» **Questions on the material**
a – From the St. Valentine's Day Massacre account, retype the passage from "The men who" up to and including "the same conclusion." with every word and mark unchanged.
b – In the St. Valentine's Day Massacre account, condense the paragraph beginning "On Valentine's Day in 1929" into a short bulleted list that keeps its main facts.

---------- Given passage

St. Valentine's Day Massacre
St. Valentine's Day Massacre
Date: February 15, 1929
Source: AP Images
About the Photographer: The St. Valentine's Day Massacre is widely believed to have been carried out by Al Capone and his gang, although this was never proven in court. The photographer is unknown.
The St. Valentine's Day Massacre, celebrated in films, television, and books, was a sequence of murders that gave Al Capone total control of Chicago's underworld. Capone's gang and the rival Northside Gang, organized by Dion O'Banion, had clashed violently over control of the city's bootlegging and vice businesses. O'Banion's 1924 murder in the flower shop that he ran began the brutal gangland wars that ended on February 14, 1929.
George "Bugs" Moran took charge of the North-side gang after O'Banion's death and plotted to take over Capone's empire. Capone, in turn, was determined to dominate the north and eliminate Moran. Their struggle was a bloody one: In the years following O'Banion's death, more than 215 unsolved murders were attributed to mob hits.
On Valentine's Day in 1929, seven men waited in the garage of the SMC Cartage Company for Moran, who was due to arrive at 10:30 a.m. The men were waiting for what they thought was a truckload of stolen liquor that was due to arrive. Such business deals were common—but this was a trick designed to gather Moran's gang in one place for easy killing.
The men who waited were Adam Heyer, owner of the garage and a man with many aliases; Frank and Peter Gusenberg, brothers and veteran gunmen; James Clark, Moran's brother-in-law; Albert Weinshank, owner of a speakeasy called the Alcazar Club; John May, a former safe blower and father of seven who served as the gang's mechanic; and Dr. Reinhart H. Schwimmer, an ophthalmologist who had left medicine for the more glamorous work of bootlegging.
At 10:30, when Moran was expected, a Cadillac touring car of the kind typically used by Chicago police detectives pulled up at the garage. Two men in police uniforms entered the garage followed by two men, presumably detectives, in civilian clothes. The neighbors who observed their arrival assumed that it was just another police raid. The gangsters in the garage apparently came to the same conclusion.
The Moran gangsters prepared to be arrested. They lined up, facing the rear wall of the garage, and let themselves be disarmed. Then the two men in civilian clothing stepped forward, produced a submachine gun and a sawed-off shotgun from beneath their overcoats, and opened fire. The men in police uniforms fired their revolvers. Six victims fell backward where they stood. May turned and leaped at the assassins. A shotgun blast stopped him. When the real police arrived, the garage was filled with smoke and brick dust. More than 100 empty shells lay on the floor.
ST. VALENTINE'S DAY MASSACRE
See primary source image.
The St. Valentine's Day Massacre, the climax of Chicago's gangster era, cemented Al Capone's control of the city's bootlegging and vice operations. No one doubted that Capone had ordered the executions. Moran, who turned the corner just as the false policemen were stepping out of their car, fled the scene rather than be arrested. He went into hiding, and, his power gone, was reduced to robbing banks. He died in federal prison in 1957.

--------------------
---------- Data records

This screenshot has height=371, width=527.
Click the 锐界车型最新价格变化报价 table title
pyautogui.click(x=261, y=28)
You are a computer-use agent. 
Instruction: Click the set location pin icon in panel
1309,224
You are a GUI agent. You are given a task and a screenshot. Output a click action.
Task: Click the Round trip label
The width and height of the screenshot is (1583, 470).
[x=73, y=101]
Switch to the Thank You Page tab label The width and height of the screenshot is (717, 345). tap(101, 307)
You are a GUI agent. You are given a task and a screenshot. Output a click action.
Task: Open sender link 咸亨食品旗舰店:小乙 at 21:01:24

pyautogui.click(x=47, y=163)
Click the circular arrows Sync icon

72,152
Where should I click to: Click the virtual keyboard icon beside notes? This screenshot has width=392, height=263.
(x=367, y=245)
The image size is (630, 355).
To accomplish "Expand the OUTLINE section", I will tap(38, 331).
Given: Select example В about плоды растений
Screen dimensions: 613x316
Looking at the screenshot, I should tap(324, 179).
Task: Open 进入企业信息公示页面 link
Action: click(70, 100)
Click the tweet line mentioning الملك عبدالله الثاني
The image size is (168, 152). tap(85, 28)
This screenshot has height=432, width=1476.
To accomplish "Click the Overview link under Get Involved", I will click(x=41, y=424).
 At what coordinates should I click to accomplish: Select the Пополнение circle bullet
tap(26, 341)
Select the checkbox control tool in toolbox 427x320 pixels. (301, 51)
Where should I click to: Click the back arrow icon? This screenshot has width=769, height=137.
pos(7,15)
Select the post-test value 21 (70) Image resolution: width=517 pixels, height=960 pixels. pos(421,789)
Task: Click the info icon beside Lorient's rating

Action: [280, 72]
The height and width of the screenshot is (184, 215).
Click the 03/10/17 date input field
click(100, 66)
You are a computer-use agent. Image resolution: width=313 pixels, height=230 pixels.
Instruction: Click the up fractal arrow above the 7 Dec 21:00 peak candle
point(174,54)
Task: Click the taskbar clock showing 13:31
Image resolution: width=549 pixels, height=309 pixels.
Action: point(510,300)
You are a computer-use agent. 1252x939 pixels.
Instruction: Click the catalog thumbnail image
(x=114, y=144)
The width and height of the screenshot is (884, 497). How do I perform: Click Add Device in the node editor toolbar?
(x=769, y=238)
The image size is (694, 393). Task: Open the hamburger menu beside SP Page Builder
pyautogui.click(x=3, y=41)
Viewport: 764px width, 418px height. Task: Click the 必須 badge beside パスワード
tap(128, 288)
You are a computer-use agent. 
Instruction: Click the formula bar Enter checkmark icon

--------------------

» **Solutions to the tasks**
a –
The men who waited were Adam Heyer, owner of the garage and a man with many aliases; Frank and Peter Gusenberg, brothers and veteran gunmen; James Clark, Moran's brother-in-law; Albert Weinshank, owner of a speakeasy called the Alcazar Club; John May, a former safe blower and father of seven who served as the gang's mechanic; and Dr. Reinhart H. Schwimmer, an ophthalmologist who had left medicine for the more glamorous work of bootlegging.
At 10:30, when Moran was expected, a Cadillac touring car of the kind typically used by Chicago police detectives pulled up at the garage. Two men in police uniforms entered the garage followed by two men, presumably detectives, in civilian clothes. The neighbors who observed their arrival assumed that it was just another police raid. The gangsters in the garage apparently came to the same conclusion.

b –
- On Valentine's Day in 1929, seven men waited in the garage of the SMC Cartage Company for Moran, who was due at 10:30 a.m.
- They believed a truckload of stolen liquor was about to arrive.
- Such deals were common, but this one was a trick to gather Moran's gang in one place so they could be killed easily.